El paso del tiempo me va convenciendo de que tiene, si no toda, una muy buena parte de razón. No niego que haya metidas de pata en el área gubernamental; sin embargo, resultan verdaderos juegos de niños en comparación con quienes más se distinguen entre los que buscan desplazar a los actuales gobernantes.

En primer lugar destacan los líderes de los tres partidos coaligados: los del PAN, empezando por su presidente Marko, por su torpeza supina; los del PRI, con el tal Alito al frente, por la maldad y ruindad de éste, y los del PRD, porque no se les ve, afortunadamente, el pelo.

Luego sobrevienen los adláteres o lambiscones de éstos, entre quienes sobresalen Xavier González, otro conocido antaño como El Papayo, y quien ahora ya decidió sacar la cara: aquel que antes se ganó el afecto de los indígenas y de los indigenistas mexicanos cuando se supo de un diálogo que hacía gala de su mayor menosprecio a ellos: Lorenzo Córdoba Fermani.

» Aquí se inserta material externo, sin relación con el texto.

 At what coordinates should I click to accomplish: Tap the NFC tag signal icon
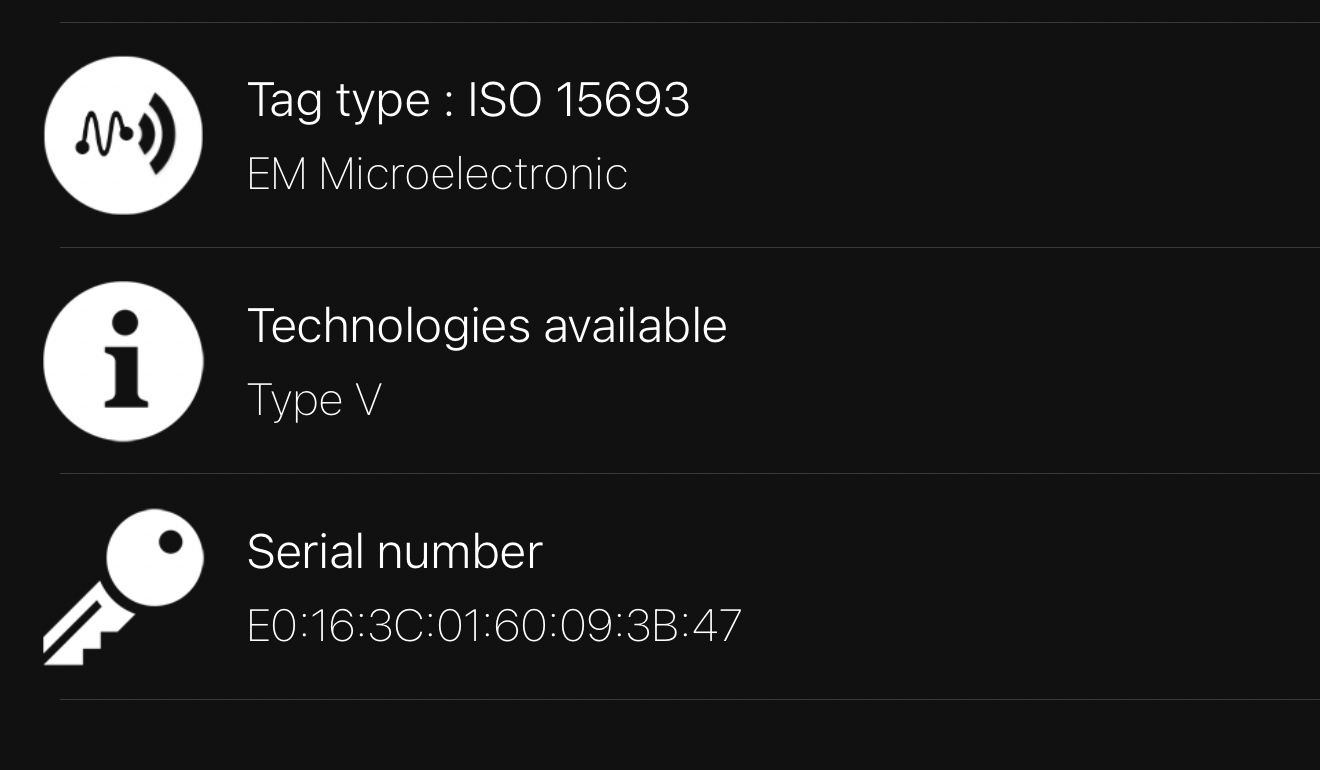(123, 135)
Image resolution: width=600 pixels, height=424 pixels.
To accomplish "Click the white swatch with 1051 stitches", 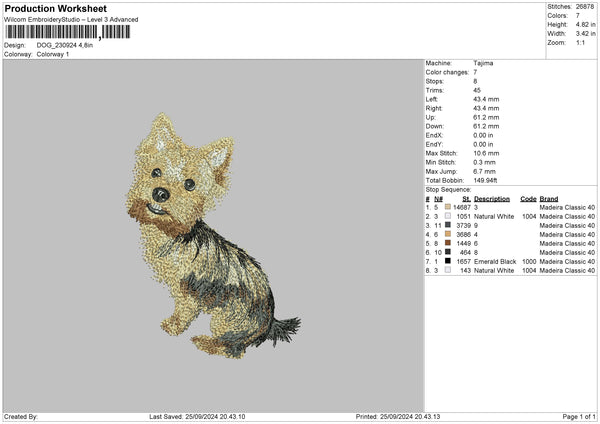I will (447, 216).
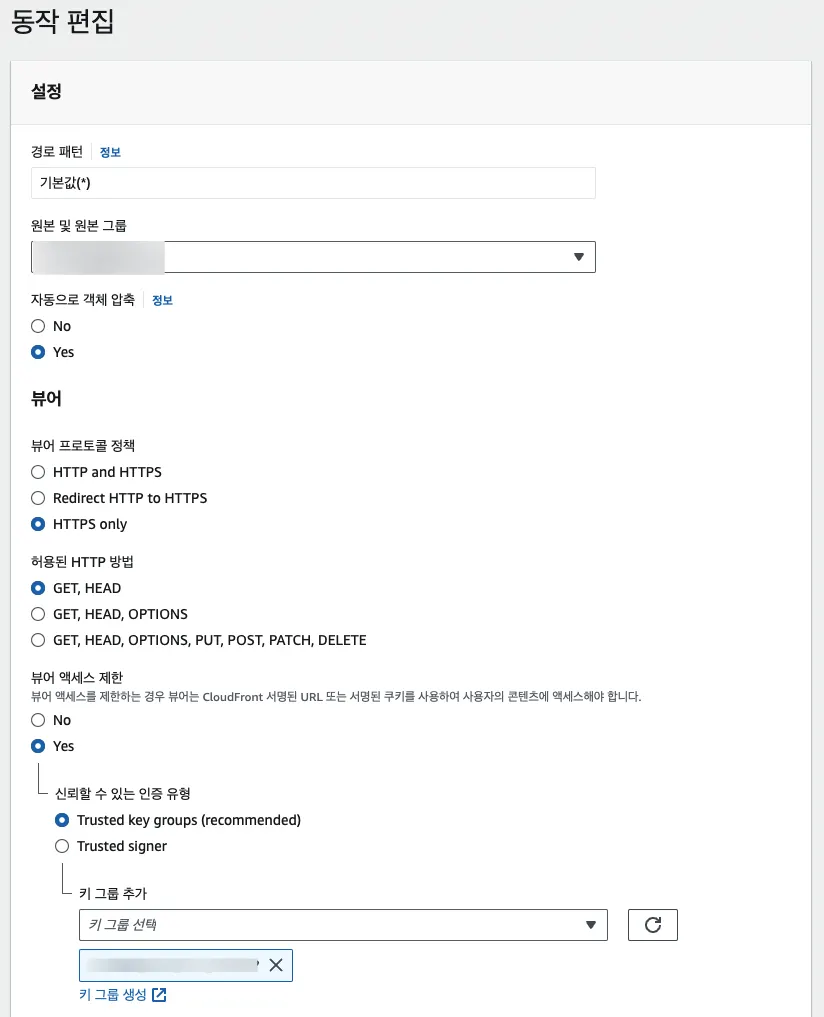Select Yes for automatic object compression

tap(38, 352)
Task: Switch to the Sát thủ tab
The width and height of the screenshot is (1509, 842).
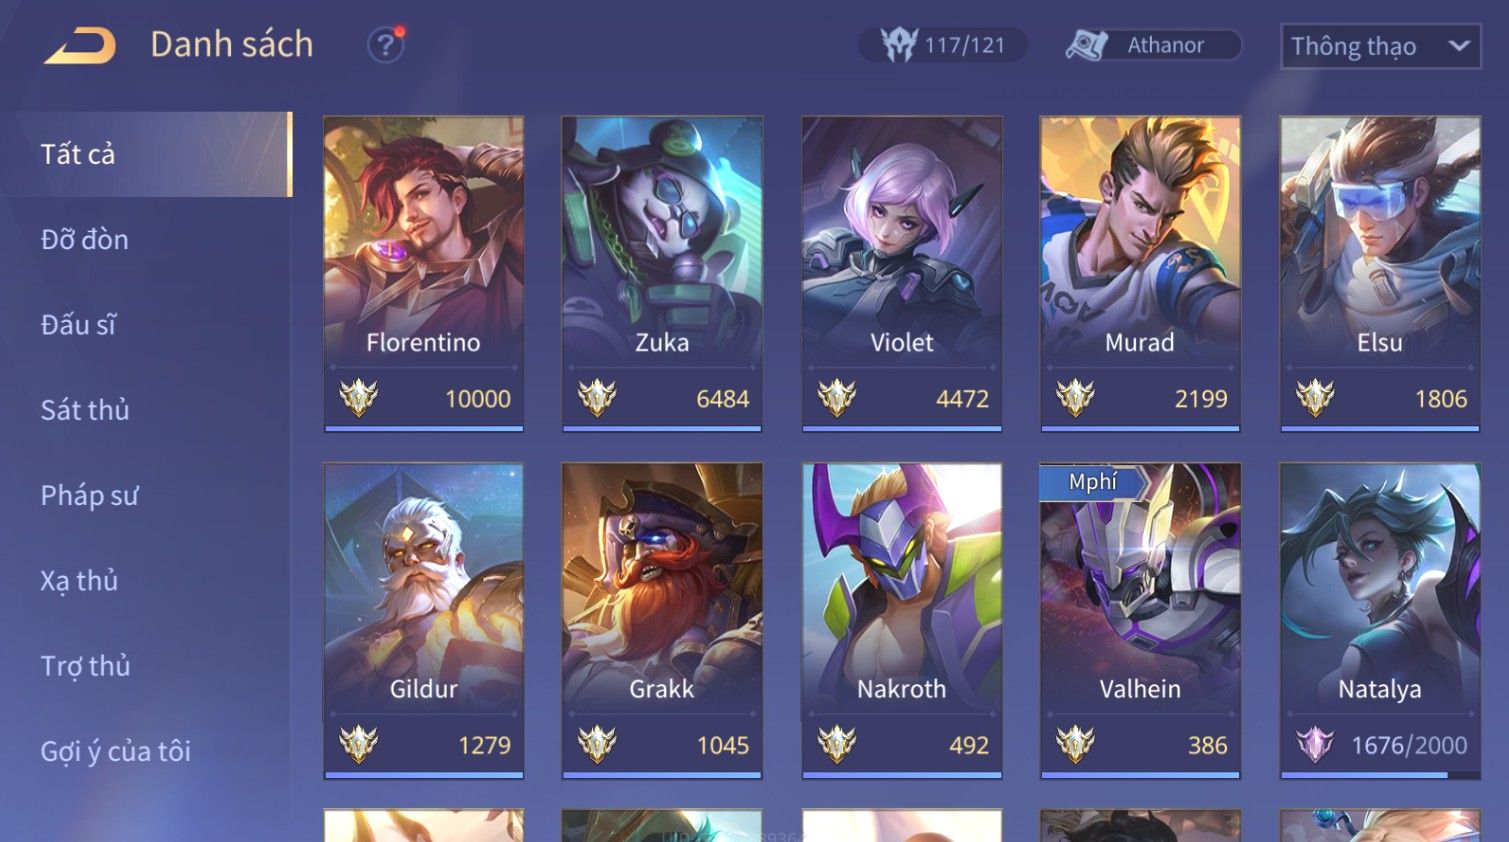Action: (85, 410)
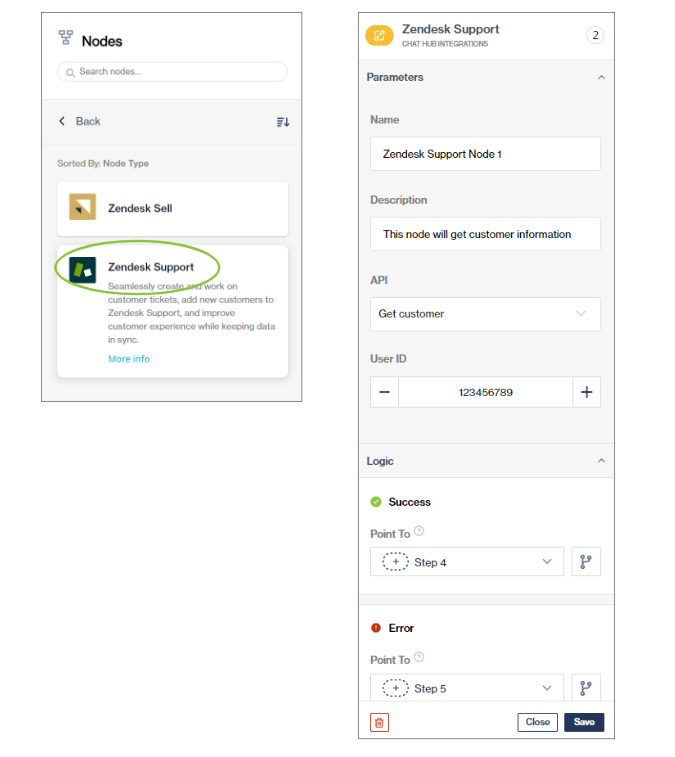Click the red delete trash icon

(379, 722)
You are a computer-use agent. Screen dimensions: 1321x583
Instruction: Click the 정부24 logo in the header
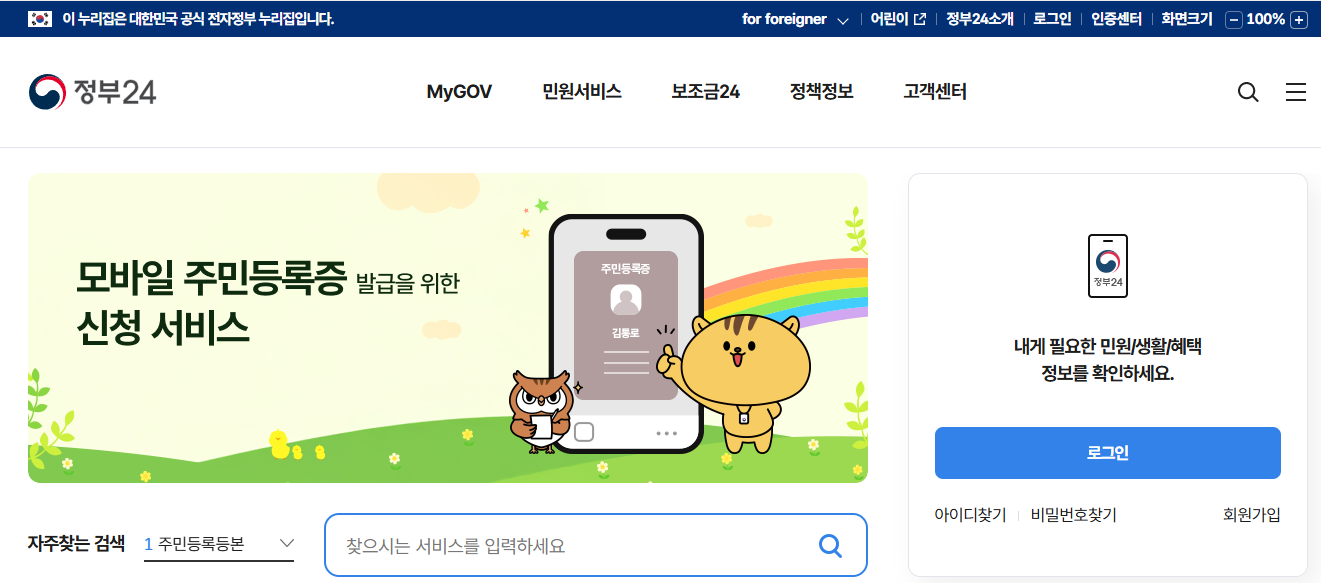[92, 92]
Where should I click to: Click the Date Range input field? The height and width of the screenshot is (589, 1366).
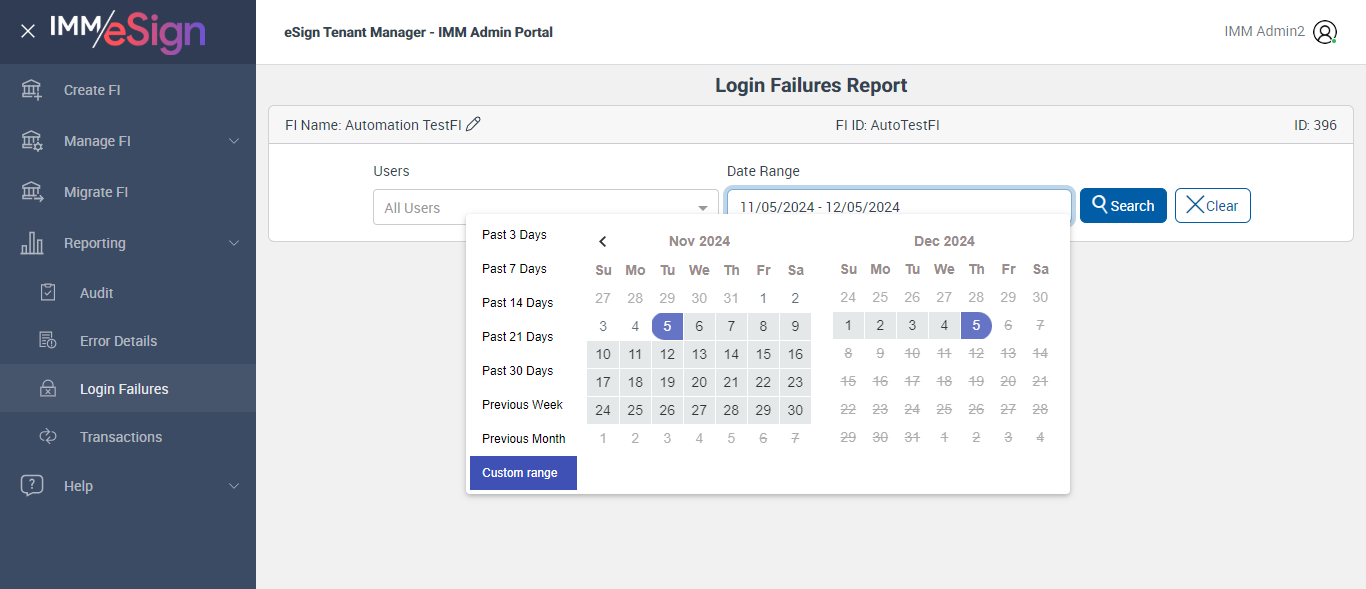coord(899,207)
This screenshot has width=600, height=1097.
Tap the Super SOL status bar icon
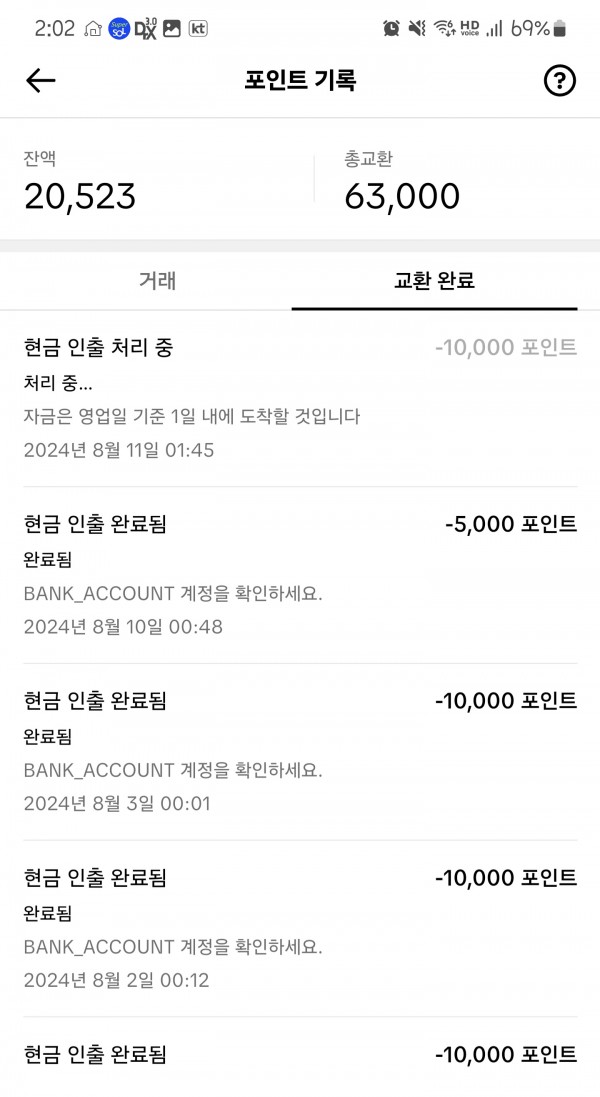(x=119, y=28)
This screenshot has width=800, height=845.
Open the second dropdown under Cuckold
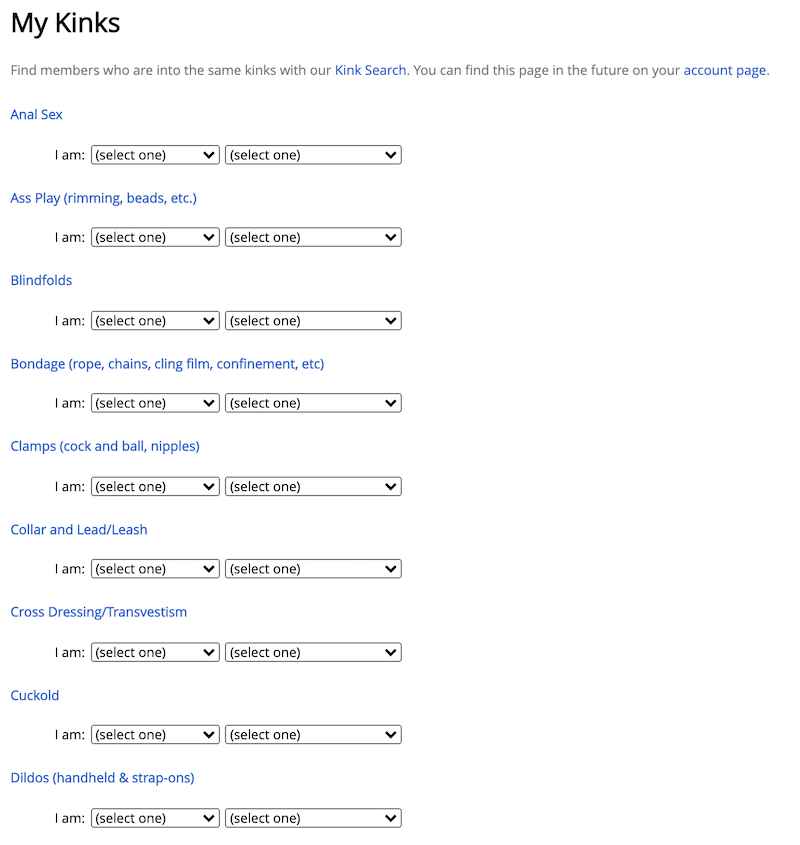point(313,735)
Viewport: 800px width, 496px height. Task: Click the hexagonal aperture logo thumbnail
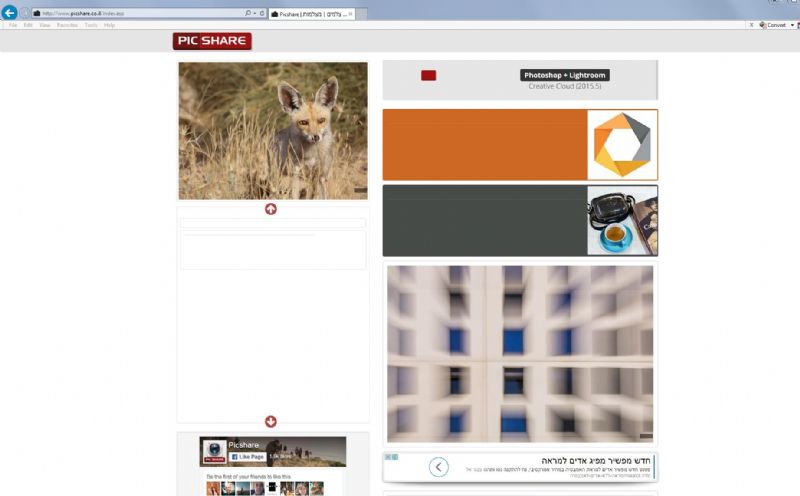[x=622, y=145]
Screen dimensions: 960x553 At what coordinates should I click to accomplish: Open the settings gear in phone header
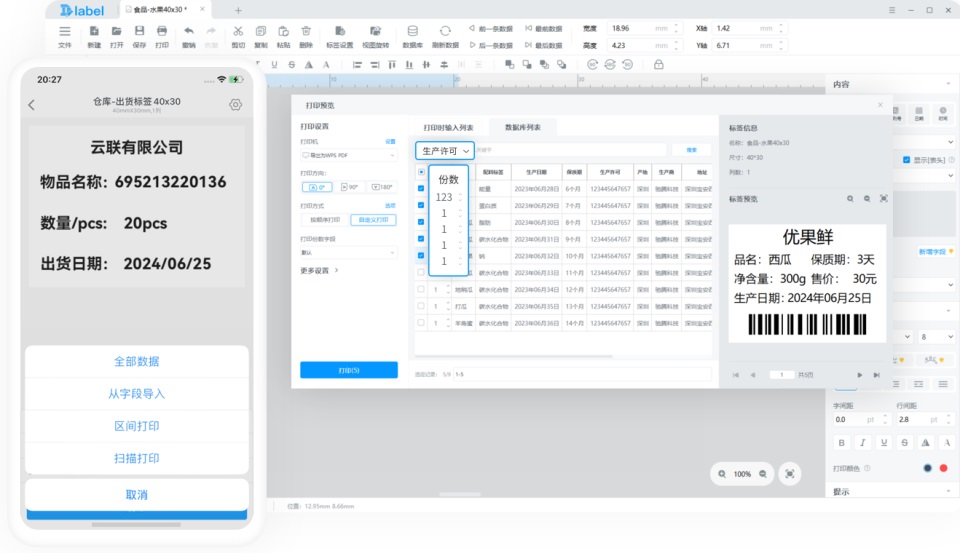tap(236, 105)
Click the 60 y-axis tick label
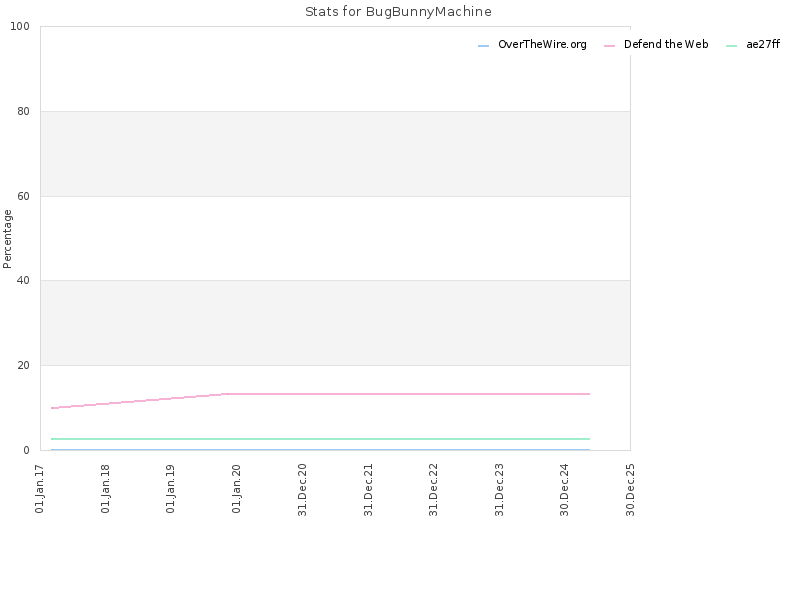The width and height of the screenshot is (800, 600). point(23,196)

Finalmente, se cuenta con otro patético personaje que aspira ni más ni menos que a la silla presidencial, diciendo malas palabras, arremetiendo contra todo –como chivo en cristalería– y de quien no hemos oído ni una sola propuesta constructiva. Todos sus discursos consisten en denostar dichos y hechos de la realidad mexicana con los que se va topando, aun cuando se refiera a circunstancias que provienen de cuando ella formaba parte del gobierno.

Lo que entonces era bueno, ya no lo es y el actual gobierno es al que se le echa la culpa.

Uno de los crímenes que cometió contra la patria el neoporfirismo que se incrustó en el PRI: es decir Salinas-Zedillo, fue la supresión de los ferrocarriles para darle más juego a los camiones de marcas que todos conocemos y que manejan cifras de pesos imposibles de imaginar para los simples mortales.

En vez de sacarlos del abandono en que los iban dejando sus antecesores y modernizar todo el sistema de trenes, como se hacía en muchas partes que ahora gozan de un servicio espléndido, barato y muy poco contaminante, simplemente les dieron en la torre. Para pasajeros, sólo dejaron vivir el de Chihuahua al Pacífico porque cruza lugares que resultan prácticamente imposibles para una carretera.

Todavía Enrique Peña Nieto intentó recuperar los buenos deseos gestionando un tren que iría de México a Querétaro, pero fuerzas misteriosas lo obligaron a cancelar el contrato incluyendo una penalidad nada despreciable.

Pues bien, a partir de que el actual gobierno emprendió la construcción del ferrocarril de sureste y el que pronto cruzará el Istmo de Tehuantepec, se soltaron en su contra alaridos como de marranas en rastro. Lo curioso es que quienes más lo hacían no eran los residentes en las áreas que han pasado a comunicarse, sino en su mayoría capitalinos que ni siquiera conocen la zona.

Ojalá hubiera trenes que nos permitieran ir a todas partes y pudiéramos prescindir del pésimo y abusivo servicio aéreo de empresas privadas que padecemos.